Capaz de produzir de 600 a 1500 ovos, o inseto é resistente. “A fêmea contaminada pode transmitir o vírus para os ovos, que resistem até 450 dias em ambientes sem contato com água. O Aedes aegypti vive 45 dias e neste período ele pode infectar 300 pessoas”, explica a bióloga, especialista em epidemiologia e professora de ciências naturais Carla Keite Machado.
Nos dias mais frios, após o contato com a água, são necessários 20 dias para nascer um novo mosquito.
No verão o processo é mais rápido e pode ser finalizado em, no máximo, oito dias – a temperatura é um fator primordial para o desenvolvimento das larvas.
Limpar o quintal, eliminar a água parada em plantas, recipientes, piscinas, calhas e ralos, vedar os ralos, saídas de emergência da caixa d’água e limpar os bueiros são algumas das medidas que fazem a diferença, afastando de vez aquele medo de que a dengue mata.
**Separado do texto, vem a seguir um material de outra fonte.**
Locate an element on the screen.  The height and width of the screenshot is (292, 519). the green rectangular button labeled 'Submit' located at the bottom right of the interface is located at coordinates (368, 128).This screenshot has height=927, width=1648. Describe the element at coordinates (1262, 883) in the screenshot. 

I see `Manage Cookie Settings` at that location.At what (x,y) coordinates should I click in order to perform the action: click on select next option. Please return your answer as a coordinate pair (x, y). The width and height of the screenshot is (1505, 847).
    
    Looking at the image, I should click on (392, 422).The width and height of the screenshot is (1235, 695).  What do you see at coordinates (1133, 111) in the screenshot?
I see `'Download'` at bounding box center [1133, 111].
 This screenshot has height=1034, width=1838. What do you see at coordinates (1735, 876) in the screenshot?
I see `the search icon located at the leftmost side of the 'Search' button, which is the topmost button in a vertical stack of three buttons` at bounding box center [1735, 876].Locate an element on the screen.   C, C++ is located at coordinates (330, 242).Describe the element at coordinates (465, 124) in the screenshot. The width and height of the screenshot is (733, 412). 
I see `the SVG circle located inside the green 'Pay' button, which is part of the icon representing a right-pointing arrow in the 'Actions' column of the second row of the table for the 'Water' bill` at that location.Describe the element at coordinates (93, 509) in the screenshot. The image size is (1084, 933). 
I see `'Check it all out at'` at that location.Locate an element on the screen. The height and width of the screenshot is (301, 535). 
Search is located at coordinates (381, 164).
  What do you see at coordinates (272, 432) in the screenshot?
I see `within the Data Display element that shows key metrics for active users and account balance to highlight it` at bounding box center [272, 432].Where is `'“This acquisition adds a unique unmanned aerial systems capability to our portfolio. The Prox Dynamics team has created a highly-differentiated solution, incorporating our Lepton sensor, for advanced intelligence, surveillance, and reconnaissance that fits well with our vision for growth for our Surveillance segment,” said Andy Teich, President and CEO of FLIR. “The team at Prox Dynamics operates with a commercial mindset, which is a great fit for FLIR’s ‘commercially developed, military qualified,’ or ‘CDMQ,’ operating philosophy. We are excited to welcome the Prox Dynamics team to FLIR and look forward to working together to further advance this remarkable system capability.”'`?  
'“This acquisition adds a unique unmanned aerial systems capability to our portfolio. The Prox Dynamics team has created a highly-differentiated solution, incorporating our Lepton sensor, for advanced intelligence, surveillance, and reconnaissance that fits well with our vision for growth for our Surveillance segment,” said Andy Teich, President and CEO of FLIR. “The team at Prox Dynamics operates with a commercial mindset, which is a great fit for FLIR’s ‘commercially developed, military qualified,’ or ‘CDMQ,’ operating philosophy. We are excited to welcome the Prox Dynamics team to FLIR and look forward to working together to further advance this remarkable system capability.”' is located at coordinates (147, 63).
Além de cuidar do seu espaço, incentive os colegas e familiares a fazerem o mesmo!
Existe vacina!
Engana-se quem pensa que não existe um imunizante para a dengue. A vacina Dengxavia, a primeira criada e registrada para conter o Aedes aegypti, está disponível no país e pode ser acessada na rede privada de saúde. O uso é recomendado para quem já foi infectado e tem entre nove e 45 anos.
A alternativa não é indicado para aqueles que ainda não tiveram contato com o vírus, já que a Agência Nacional de Vigilância Sanitária (Anvisa) e a Organização Mundial da Saúde (OMS) destacam que as reações causadas pelo medicamento podem ser fortes.
A previsão para o futuro é promissora e o Sistema Único de Saúde (SUS) pode passar a oferecer a própria vacina nos próximos anos.
O imunizante está sendo desenvolvido pelo Instituto Butantã em parceria com Instituto Nacional de Alergia e Doenças Infecciosas dos Estados Unidos (NIADI). O estudo está na fase final, com aplicação em mais de 16 mil pessoas na terceira fase dos testes.
Agora que você já sabe que a dengue mata, o próximo passo é evitar a proliferação e o contágio!